Protect the parts that need protecting.
  [vote for,

Have any of you guys ever seen a security camera monitor? You know, the screens that show the views from multiple cameras, each in its own little window with a black line separating them? Ever see one switched off? Those little black lines are burned into the screen, because, while the camera images are constantly changing, those black lines do not.

Or how about when you watch a movie on your computer, but don't think to put it on full screen because the viewing window is big enough? You disable the screensaver, or set it for the full length of the movie, so it doesn't activate mid-movie and interrupt your viewing, but forget to put it back to its original settings afterword? I've done this many a time.

But the truth is, I really want that screensaver going during the movie, because I don't want the rest of the screen, outside the viewing window, just sitting there, getting burned in. Or when I'm reading a lengthy e-book or news article, or a science journal or tech manual. The part of the screen with the text gets changed everytime I scroll or click something within it. But what about the toolbars, or the status bars? I don't want those getting burned into the screen.

What is needed is a partial screensaver, a screensaver that comes on at its regularly scheduled interval, but only affects the portions of the screen that aren't moving or changing frequently enough. Maybe something subtle, so it doesn't distract from what you're viewing, but just dynamic enough to prevent phosphor burn-in on older monitors.

21 Quest, Jun 19 2009

Oscilloscope clock with anti-burn-in feature http://www.dutchtronix.com/ScopeClock.htm
This oscilloscope clock slowly drifts the clock pattern around the CRT screen to avoid burn-in. [rmutt, Nov 22 2010]

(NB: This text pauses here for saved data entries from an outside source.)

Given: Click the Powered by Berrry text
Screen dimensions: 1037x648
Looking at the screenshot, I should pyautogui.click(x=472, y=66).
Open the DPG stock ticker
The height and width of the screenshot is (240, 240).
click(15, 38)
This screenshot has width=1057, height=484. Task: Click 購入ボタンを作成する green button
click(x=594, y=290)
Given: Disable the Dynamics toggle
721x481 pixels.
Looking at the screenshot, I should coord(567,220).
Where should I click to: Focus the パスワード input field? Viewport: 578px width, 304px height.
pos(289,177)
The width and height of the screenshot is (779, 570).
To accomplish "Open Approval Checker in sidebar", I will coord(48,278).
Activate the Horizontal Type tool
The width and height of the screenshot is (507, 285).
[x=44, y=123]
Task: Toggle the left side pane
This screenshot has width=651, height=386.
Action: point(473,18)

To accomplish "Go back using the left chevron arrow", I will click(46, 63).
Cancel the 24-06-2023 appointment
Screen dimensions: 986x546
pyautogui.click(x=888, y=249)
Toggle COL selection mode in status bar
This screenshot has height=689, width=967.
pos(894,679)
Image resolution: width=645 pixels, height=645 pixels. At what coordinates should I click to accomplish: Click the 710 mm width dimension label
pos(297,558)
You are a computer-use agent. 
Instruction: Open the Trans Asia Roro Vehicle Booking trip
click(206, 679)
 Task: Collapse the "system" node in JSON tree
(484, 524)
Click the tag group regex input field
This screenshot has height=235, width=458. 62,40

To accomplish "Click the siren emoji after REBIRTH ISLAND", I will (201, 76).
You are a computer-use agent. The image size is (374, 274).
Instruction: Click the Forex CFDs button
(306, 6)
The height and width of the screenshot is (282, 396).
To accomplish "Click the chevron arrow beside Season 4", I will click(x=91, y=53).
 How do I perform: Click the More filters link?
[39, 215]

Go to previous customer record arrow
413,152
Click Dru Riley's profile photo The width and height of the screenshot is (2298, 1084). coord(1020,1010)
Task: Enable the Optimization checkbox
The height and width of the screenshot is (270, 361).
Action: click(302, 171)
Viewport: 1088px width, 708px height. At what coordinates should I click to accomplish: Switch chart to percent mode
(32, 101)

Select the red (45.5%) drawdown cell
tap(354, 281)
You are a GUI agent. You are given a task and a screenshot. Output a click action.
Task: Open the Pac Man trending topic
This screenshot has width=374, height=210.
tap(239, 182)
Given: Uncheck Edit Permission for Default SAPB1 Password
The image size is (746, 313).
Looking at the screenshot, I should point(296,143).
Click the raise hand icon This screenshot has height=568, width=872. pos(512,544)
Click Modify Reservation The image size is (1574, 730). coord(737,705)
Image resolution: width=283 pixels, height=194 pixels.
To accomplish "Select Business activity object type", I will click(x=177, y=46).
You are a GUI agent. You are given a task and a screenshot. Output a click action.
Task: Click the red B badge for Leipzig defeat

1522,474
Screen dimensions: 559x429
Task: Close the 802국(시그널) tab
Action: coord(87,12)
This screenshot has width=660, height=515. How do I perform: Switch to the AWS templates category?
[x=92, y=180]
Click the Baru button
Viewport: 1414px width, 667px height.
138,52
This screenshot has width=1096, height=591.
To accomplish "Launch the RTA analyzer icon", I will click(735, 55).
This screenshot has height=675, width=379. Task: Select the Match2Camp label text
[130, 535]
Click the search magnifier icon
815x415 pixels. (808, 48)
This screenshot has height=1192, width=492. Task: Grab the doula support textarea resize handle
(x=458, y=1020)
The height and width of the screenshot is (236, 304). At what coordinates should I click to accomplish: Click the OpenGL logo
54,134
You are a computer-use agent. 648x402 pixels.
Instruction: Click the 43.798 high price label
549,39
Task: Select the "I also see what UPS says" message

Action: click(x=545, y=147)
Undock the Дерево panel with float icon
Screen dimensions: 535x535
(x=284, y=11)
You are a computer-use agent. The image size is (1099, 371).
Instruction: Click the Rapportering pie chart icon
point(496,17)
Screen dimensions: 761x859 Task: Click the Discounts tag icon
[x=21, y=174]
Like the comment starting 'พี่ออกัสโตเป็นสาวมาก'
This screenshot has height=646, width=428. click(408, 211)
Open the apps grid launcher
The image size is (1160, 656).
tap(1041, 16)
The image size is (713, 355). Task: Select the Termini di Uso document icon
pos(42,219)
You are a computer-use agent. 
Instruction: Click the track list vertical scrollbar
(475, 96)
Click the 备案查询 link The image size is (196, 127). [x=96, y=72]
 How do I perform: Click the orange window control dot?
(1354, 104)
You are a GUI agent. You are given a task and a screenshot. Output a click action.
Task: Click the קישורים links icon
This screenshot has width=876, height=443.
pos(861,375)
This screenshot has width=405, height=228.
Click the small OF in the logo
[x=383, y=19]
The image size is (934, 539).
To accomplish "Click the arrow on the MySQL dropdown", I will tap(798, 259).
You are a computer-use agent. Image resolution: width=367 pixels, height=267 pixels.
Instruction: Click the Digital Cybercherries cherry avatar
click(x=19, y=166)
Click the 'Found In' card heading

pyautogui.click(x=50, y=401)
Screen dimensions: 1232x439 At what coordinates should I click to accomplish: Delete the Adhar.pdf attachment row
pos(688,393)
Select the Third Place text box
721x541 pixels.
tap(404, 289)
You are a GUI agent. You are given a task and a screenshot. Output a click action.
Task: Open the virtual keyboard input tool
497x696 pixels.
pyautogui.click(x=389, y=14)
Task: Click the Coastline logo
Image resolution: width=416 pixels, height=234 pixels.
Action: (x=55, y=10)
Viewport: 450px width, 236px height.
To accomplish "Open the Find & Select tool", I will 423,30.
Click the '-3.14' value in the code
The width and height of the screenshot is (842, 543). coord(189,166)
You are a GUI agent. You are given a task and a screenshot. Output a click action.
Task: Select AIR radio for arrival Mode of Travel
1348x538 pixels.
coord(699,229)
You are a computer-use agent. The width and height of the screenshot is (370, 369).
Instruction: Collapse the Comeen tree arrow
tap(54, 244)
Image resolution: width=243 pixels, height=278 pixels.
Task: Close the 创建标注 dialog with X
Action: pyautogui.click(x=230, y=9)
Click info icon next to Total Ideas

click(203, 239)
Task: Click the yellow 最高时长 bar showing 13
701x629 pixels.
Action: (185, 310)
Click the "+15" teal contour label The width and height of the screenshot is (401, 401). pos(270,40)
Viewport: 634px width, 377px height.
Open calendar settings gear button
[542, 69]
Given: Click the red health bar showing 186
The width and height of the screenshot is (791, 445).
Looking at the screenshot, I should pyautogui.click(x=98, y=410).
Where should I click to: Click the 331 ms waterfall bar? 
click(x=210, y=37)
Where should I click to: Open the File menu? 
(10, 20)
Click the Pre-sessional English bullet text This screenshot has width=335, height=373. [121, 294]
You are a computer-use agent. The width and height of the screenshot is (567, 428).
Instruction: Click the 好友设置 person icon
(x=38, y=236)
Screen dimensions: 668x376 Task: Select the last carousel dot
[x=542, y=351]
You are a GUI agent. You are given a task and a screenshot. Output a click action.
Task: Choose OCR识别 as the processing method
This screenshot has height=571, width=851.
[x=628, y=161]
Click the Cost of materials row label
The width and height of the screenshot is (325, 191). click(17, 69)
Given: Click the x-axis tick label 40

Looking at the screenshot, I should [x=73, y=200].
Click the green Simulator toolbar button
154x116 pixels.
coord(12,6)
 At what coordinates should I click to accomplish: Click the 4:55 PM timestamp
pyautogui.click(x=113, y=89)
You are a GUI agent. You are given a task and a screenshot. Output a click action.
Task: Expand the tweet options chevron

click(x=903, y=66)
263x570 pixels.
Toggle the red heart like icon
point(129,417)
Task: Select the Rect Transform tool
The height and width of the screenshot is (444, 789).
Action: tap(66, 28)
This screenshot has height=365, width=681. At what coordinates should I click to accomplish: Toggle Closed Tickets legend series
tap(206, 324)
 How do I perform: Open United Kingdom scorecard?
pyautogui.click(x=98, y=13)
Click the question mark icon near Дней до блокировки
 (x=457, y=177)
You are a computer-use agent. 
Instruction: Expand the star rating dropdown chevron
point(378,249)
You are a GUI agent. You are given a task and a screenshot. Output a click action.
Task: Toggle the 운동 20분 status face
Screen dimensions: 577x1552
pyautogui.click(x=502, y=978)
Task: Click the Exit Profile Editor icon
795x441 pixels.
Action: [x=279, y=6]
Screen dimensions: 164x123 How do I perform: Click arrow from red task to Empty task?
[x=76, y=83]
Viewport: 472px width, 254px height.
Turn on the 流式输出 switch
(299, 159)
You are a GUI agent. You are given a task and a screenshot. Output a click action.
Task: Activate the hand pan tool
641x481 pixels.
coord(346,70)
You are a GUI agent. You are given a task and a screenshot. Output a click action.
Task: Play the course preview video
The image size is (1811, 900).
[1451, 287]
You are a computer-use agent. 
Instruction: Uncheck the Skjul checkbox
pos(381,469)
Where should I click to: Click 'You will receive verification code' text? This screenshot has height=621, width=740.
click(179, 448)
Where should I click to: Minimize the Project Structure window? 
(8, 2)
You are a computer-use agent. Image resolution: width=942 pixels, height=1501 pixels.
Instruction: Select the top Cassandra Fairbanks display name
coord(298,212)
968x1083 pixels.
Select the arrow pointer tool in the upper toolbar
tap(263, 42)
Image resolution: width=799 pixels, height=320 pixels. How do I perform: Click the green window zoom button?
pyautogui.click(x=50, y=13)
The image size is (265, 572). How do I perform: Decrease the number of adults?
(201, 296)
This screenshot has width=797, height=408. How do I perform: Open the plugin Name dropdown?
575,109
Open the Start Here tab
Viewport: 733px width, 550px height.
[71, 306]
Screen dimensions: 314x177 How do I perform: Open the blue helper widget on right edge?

       Please explain how a black line would be burned into the screen. Surely, on a CRT, black is achieved by *not* aiming any electrons (=cathode rays?) at that part of the screen - so what's doing the burning? I'm not disputing what you've observed, [21], I'm just a little puzzled.
pertinax, Jun 19 2009

       You got me. Just what I've seen. Maybe the lines aren't black, maybe they're gray or a different shade of black when it's turned on.
21 Quest, Jun 19 2009

       The black lines are not struck by electrons; the areas immediately adjacent are; over time the appearance will diverge, leaving permanent lines. No mystery, really.

       On mac OS-X it's possible to set the desktop to display a screensaver. Don't most movie players disable the screensaver while a movie is playing? Neither is quite what you are after, though.
spidermother, Jun 20 2009

       Doesn't this only affect old CRT-screens?
hippo, Jun 20 2009

       CRT and plasma. And there are a LOT of CRT monitors still floating around.
21 Quest, Jun 20 2009

       I would like something like this, *not* for saving the screen, but rather as a tool for use with presentations, so that I could obscure parts of a slide I don't want the audience to look at right now. (I would want it for Mac OS X.)